What is being asked. From the entries below, output the line with "1203x680 pixels. At" and each following line up to and including the line with "Open the automation", exactly as written.
Data for review below:
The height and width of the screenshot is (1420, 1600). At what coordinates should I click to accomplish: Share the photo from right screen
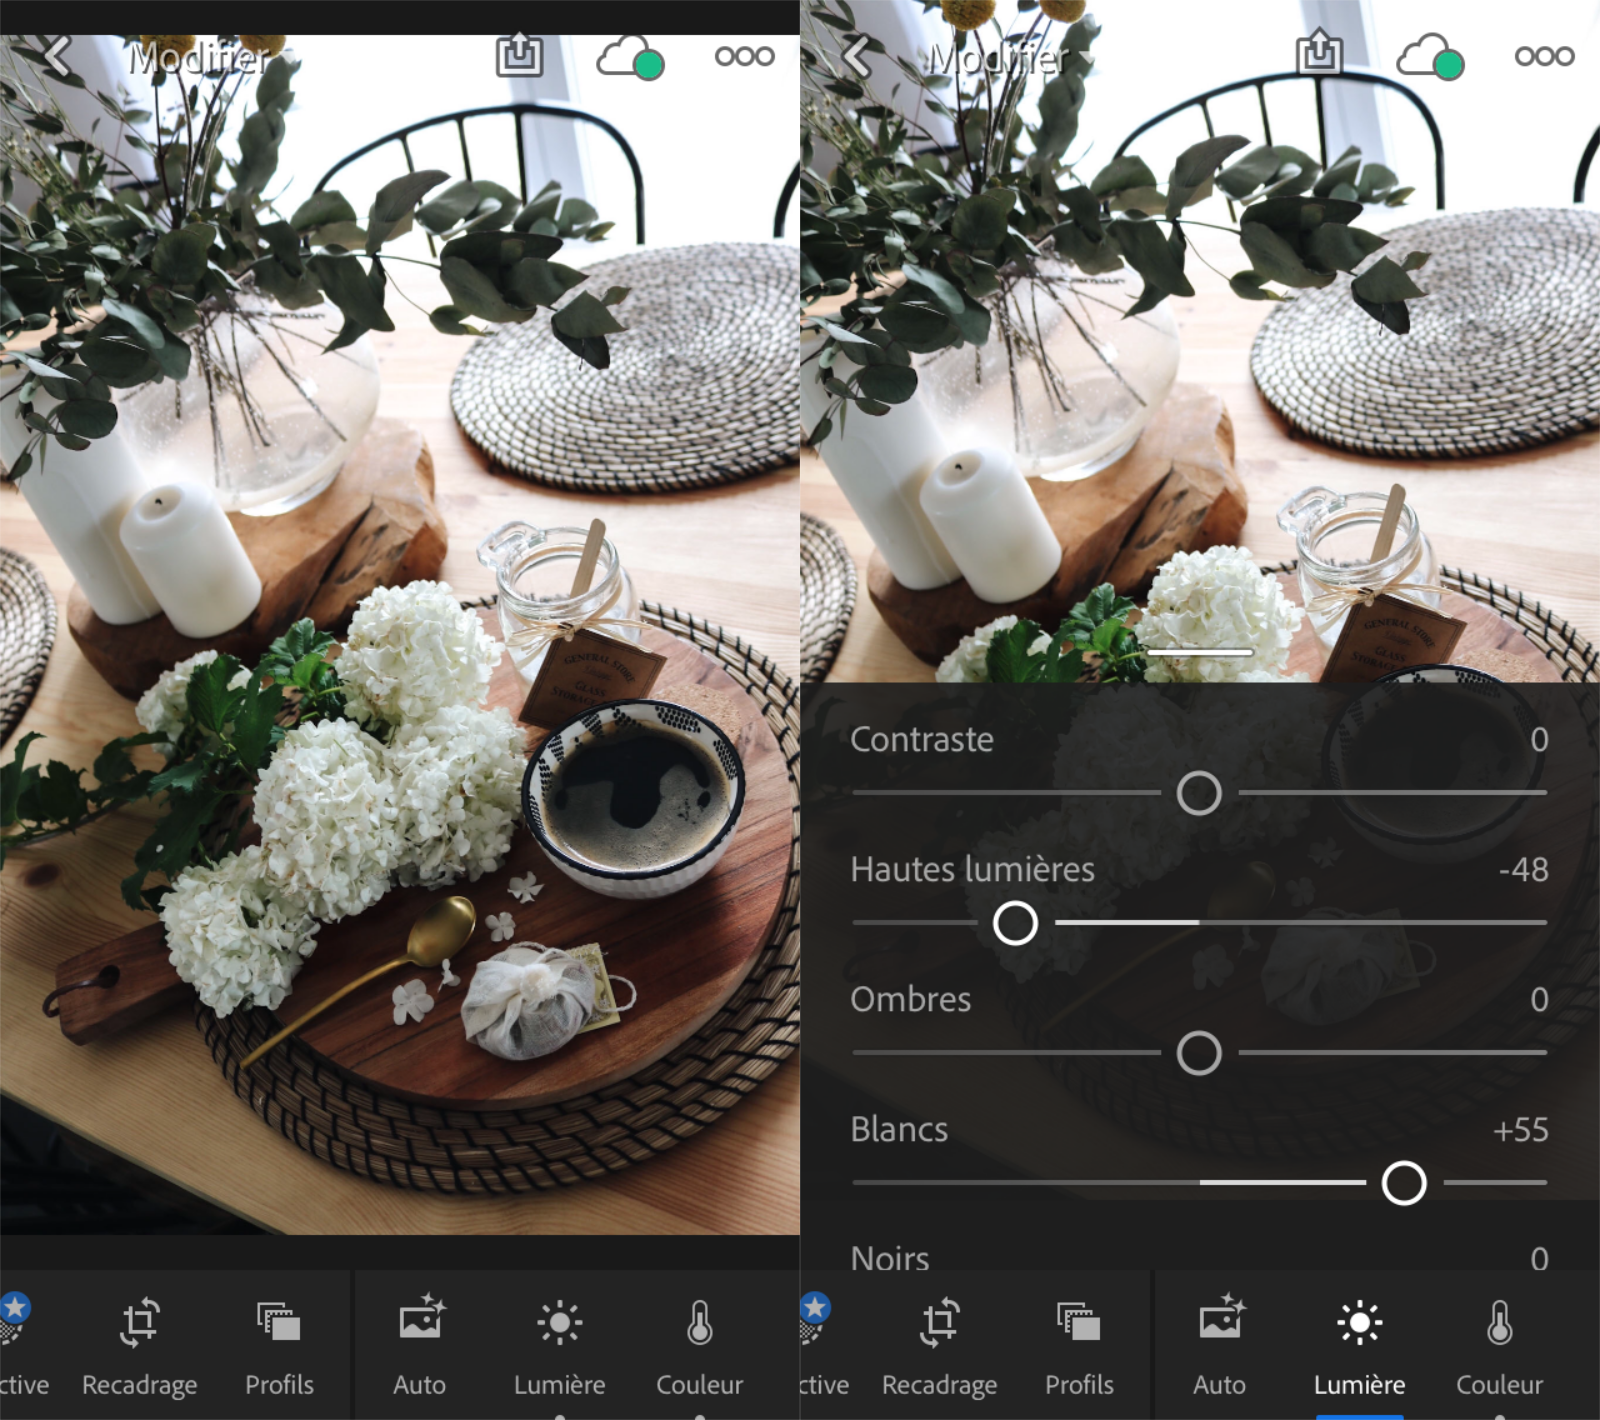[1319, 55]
End of Data for review.
Data for review below:
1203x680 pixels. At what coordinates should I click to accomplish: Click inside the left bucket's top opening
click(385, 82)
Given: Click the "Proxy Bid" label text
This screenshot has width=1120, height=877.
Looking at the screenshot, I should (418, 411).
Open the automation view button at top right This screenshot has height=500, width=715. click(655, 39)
End of Data for review.
Data for review below:
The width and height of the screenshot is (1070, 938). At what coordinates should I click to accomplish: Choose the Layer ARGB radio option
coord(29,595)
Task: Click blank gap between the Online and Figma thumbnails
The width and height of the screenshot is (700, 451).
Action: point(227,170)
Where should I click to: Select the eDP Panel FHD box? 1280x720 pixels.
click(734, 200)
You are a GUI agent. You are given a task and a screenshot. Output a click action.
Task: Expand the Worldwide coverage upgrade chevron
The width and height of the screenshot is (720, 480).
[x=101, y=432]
End of Data for review.
Result of this exercise.
1203x680 pixels. At what coordinates should I click to accomplish: Click inside the left bucket's top opening
click(385, 82)
Given: Click the "Proxy Bid" label text
This screenshot has width=1120, height=877.
Looking at the screenshot, I should (418, 411).
Open the automation view button at top right This screenshot has height=500, width=715. click(655, 39)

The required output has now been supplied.